The system uses a low-power, low-latency wireless mesh network to connect the chargers and the load management controller. According to Williams, this approach offers several advantages over traditional Wi-Fi, as it has lighter data packets and a more appropriate network topology. “A mesh network makes more sense in this type of application,” explains Williams. “It makes placement of the LMC less critical, and one controller can theoretically run about 100 chargers. You could have an LMC in the wiring closet of a four-story parking garage, and as long as one of the chargers can see a charger on the next floor it repeats all the messages throughout the whole network.”
Welcome to the real world
PowerFlex has done extensive testing to validate the performance of the Adaptive Load Management algorithms. “We’ve gotten to know the facilities directors at several large Silicon Valley tech firms, and last year one of them gave us the raw energy usage data for 71 of their chargers,” says Williams. “We applied our ALM algorithms, and you can see the results. It just shaved all those peaks out, moved them out to later in the day, and would have saved them 44% less power.”
But it’s not all theoretical – PowerFlex Systems has rolled out several actual Adaptive Charging Network systems. One is located at the California Garage at Caltech in Pasadena where the basic algorithms were developed. The company installed 54 Level 2 EVSE, 20 Level 1 outlets and a DC Fast Charger in early 2016 to act as a test bed for various system components and firmware. “The California Garage is one of the largest deployments of EV chargers in a single place on the West Coast besides Google and a couple other firms in Silicon Valley,” says Williams. To get a better feel for how the system works, you can check out a very detailed online dashboard for the California Garage (caltech.powerflexsystems.com) that represents what a system owner or administrator would see.

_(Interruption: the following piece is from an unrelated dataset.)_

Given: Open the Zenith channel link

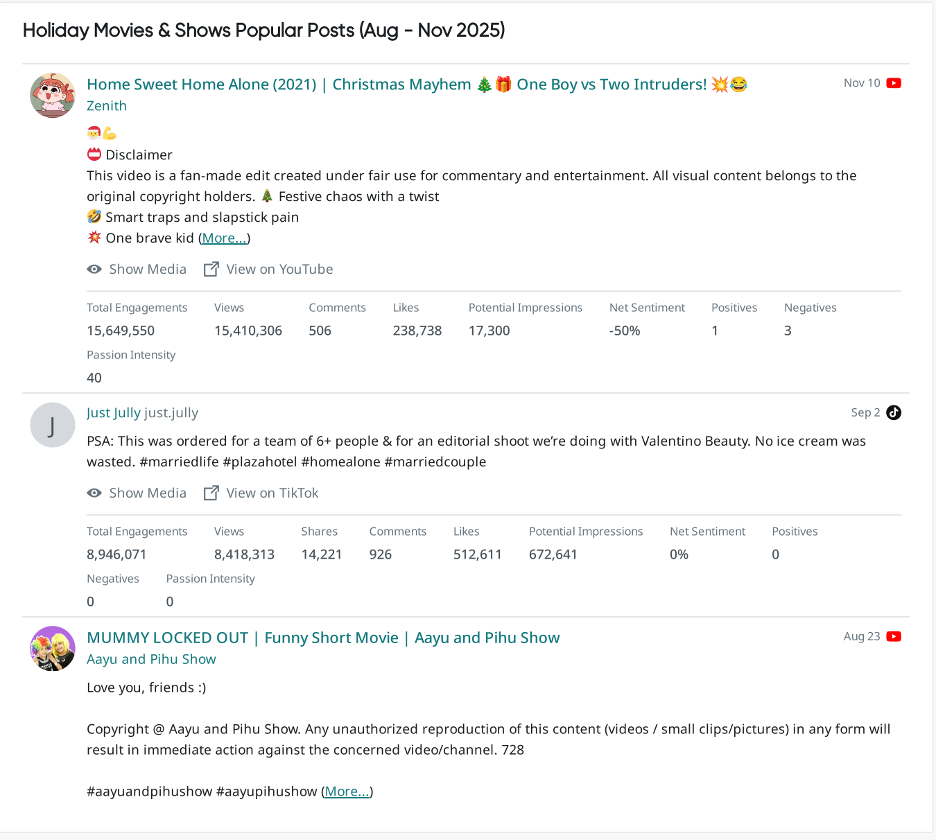Looking at the screenshot, I should coord(106,105).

PowerFlex has installed pilot systems at several locations in California, including the Jet Propulsion Laboratory in Pasadena, a Hilton Garden Inn, a luxury apartment building across the street from Facebook and several campuses in the Mountain View Los Altos School District. “This isn’t just what we’d like to do when we grow up,” jokes Williams. “These are real installations, and we’re in the process of setting up a distribution channel.”

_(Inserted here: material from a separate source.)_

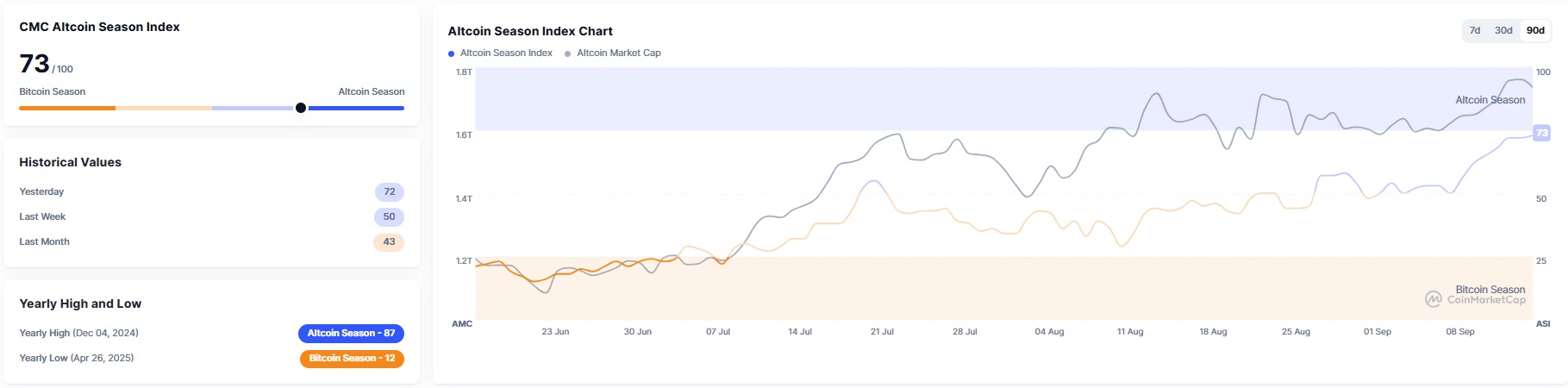
Task: Click the orange Bitcoin Season bar segment
Action: click(x=67, y=108)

The problem of how to manage the electrical loads of EVs will only become more pronounced as EVs and PHEVs become more widespread. Solving this problem is a necessity, and as far as Williams sees it, Adaptive Load Management is the best option available. “Frankly, it’s the only technology I am aware of that meets the needs of drivers, property owners and the utilities. Anything less will only disappoint one of these three groups and retard the development of a viable and economically sustainable EV charging infrastructure.”